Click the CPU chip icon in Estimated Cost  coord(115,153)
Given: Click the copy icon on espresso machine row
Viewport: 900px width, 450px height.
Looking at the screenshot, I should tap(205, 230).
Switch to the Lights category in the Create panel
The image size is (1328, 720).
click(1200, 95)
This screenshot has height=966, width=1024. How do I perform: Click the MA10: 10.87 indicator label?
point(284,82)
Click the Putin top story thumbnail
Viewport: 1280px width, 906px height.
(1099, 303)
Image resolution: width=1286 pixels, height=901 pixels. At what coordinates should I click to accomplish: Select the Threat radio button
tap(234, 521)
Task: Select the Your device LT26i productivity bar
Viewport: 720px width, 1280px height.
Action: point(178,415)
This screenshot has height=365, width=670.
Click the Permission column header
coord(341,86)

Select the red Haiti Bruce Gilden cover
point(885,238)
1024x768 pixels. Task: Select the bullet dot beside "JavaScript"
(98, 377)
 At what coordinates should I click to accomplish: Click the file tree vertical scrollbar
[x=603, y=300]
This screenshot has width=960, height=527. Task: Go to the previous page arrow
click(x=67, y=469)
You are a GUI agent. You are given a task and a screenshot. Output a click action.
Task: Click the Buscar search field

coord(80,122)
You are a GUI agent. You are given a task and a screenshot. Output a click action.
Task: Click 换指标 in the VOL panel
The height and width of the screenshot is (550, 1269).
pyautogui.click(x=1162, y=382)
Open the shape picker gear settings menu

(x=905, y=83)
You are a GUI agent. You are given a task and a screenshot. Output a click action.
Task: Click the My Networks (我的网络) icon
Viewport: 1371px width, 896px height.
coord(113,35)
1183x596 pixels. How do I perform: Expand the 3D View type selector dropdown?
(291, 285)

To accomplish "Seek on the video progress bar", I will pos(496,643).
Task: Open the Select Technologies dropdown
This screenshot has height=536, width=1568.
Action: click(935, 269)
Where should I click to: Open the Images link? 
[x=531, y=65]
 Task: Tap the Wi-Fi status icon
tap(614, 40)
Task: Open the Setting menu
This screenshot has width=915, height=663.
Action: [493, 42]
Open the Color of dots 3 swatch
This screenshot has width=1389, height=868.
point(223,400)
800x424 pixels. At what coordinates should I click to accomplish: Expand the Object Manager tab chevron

----

▶ REQUIREMENT
In the listing above, find the line that contains "This screenshot has width=915, height=663.". Write it out exactly, along with each line after it up to and including the last.

▶ RESPONSE AREA
This screenshot has width=915, height=663.
Action: [493, 42]
Open the Color of dots 3 swatch
This screenshot has width=1389, height=868.
point(223,400)
800x424 pixels. At what coordinates should I click to accomplish: Expand the Object Manager tab chevron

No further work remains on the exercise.